• Given information
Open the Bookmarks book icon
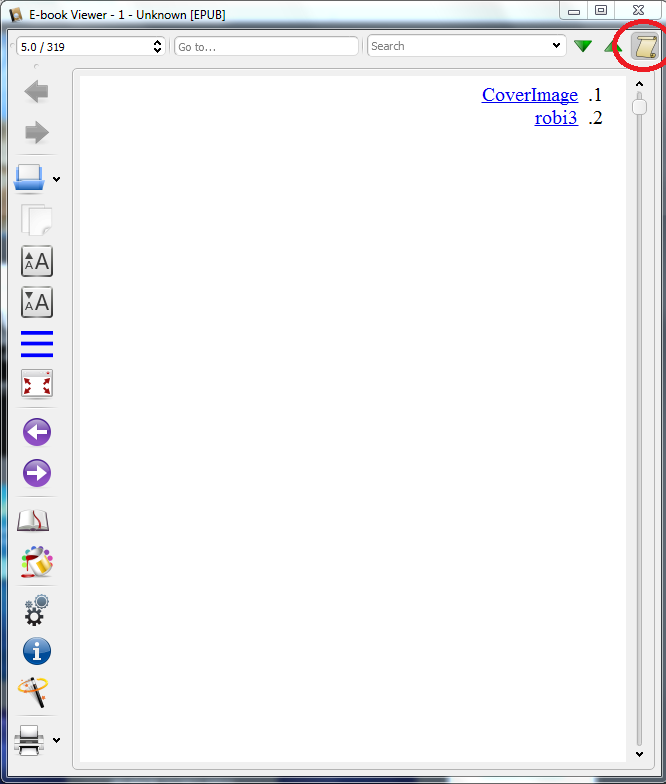The image size is (666, 784). (33, 520)
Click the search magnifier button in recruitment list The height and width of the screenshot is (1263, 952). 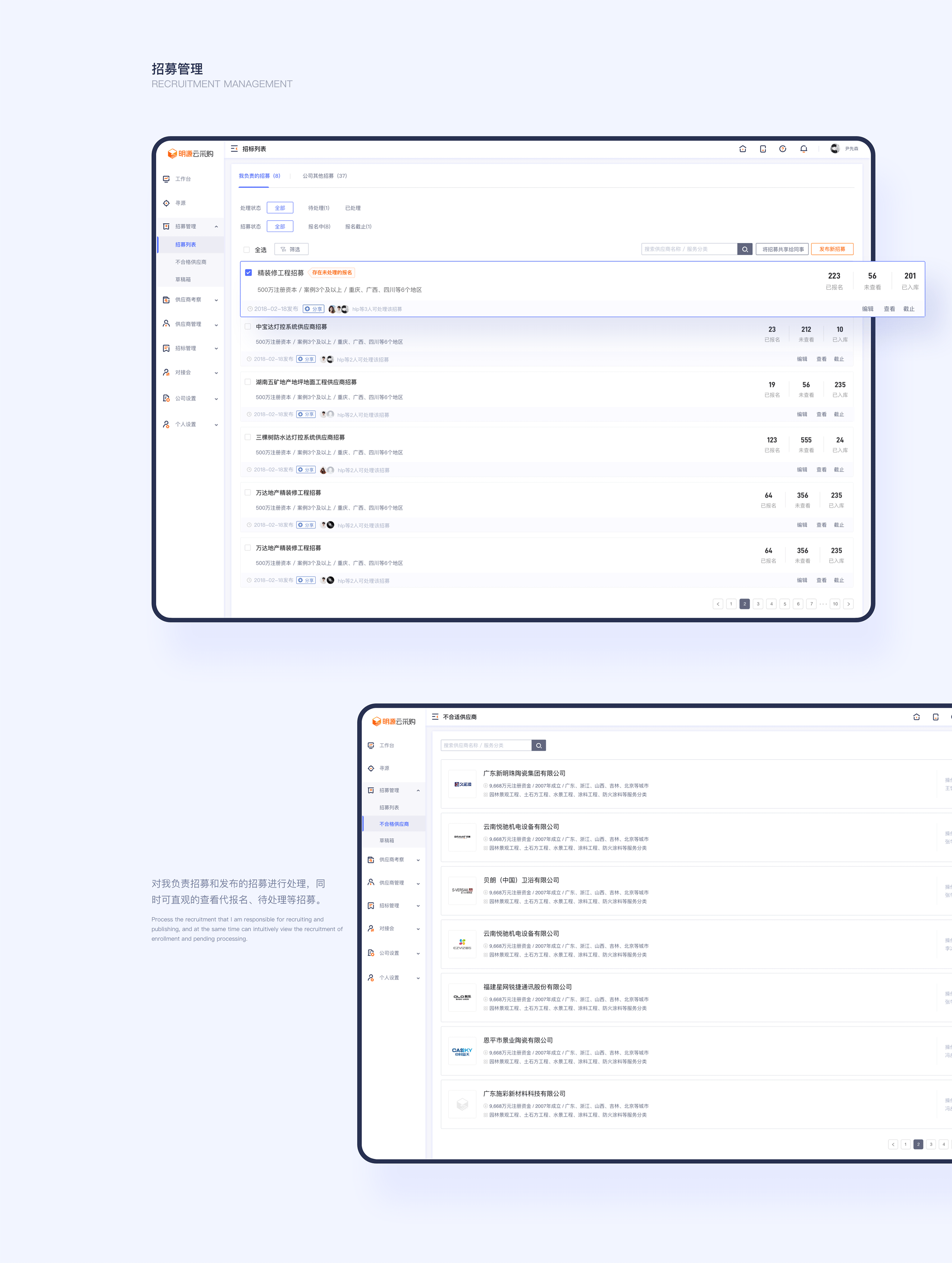(x=744, y=250)
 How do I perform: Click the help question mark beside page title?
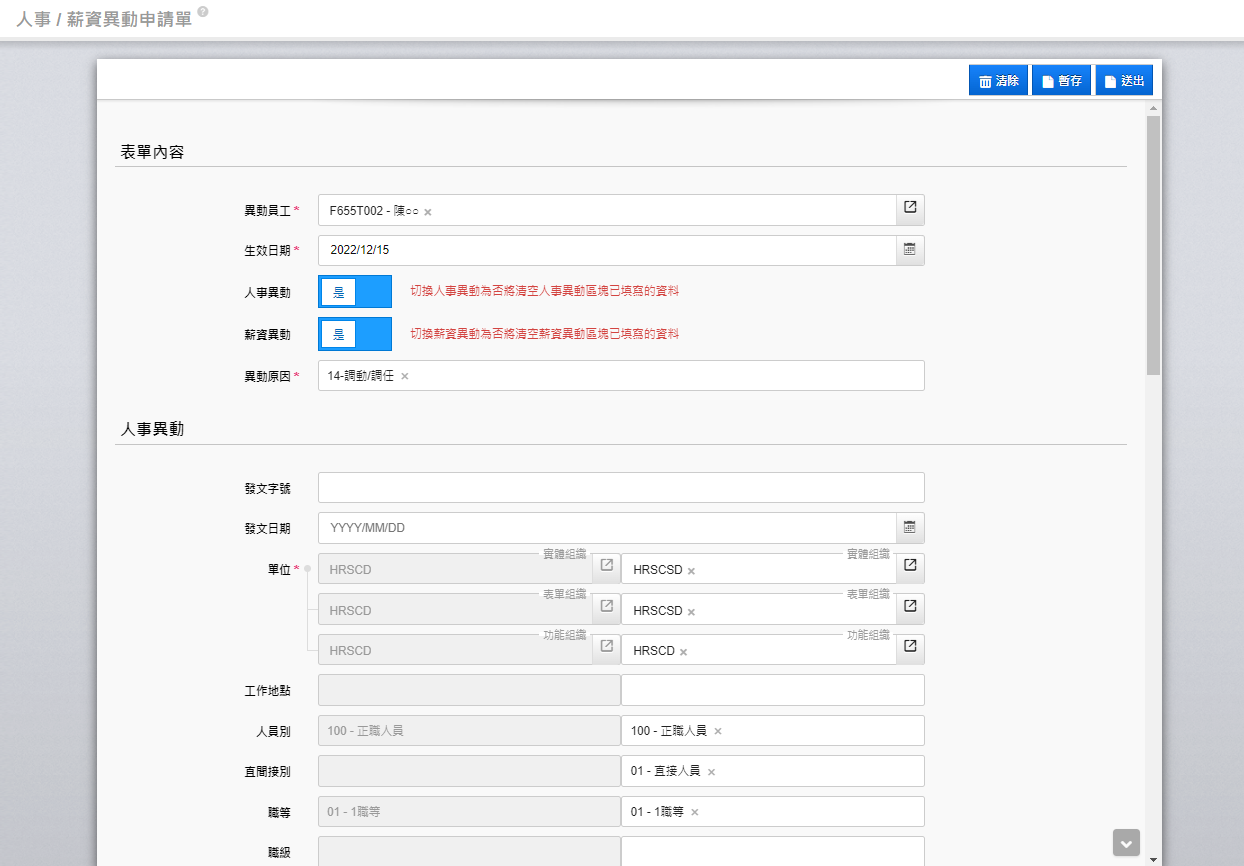coord(203,12)
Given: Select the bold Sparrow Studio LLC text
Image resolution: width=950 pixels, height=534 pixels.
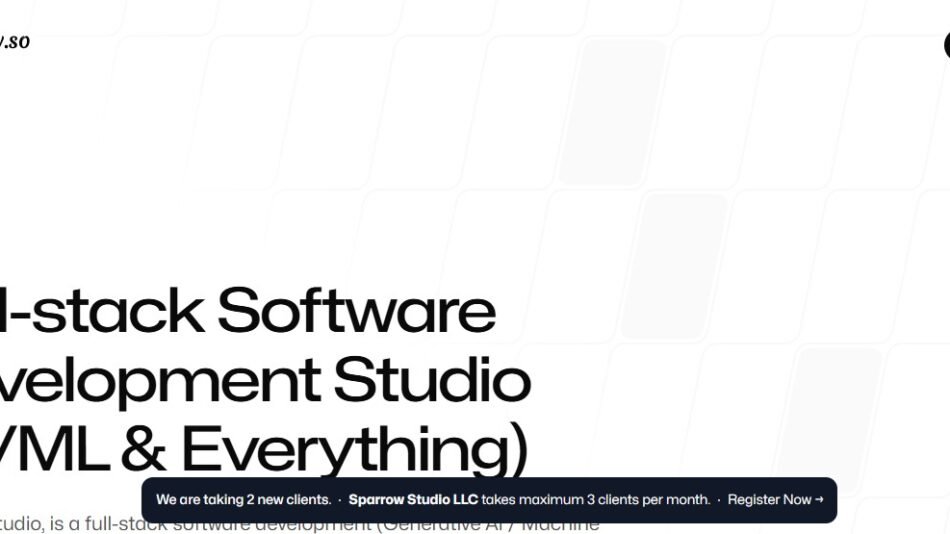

• Instructions for the task
Please substitute "italic" for "bold" in the material from the line with "Given: Select the" through the end, and return only those lines with everything else unchanged. Leave the pictures out.

• Worked answer
Given: Select the italic Sparrow Studio LLC text
Image resolution: width=950 pixels, height=534 pixels.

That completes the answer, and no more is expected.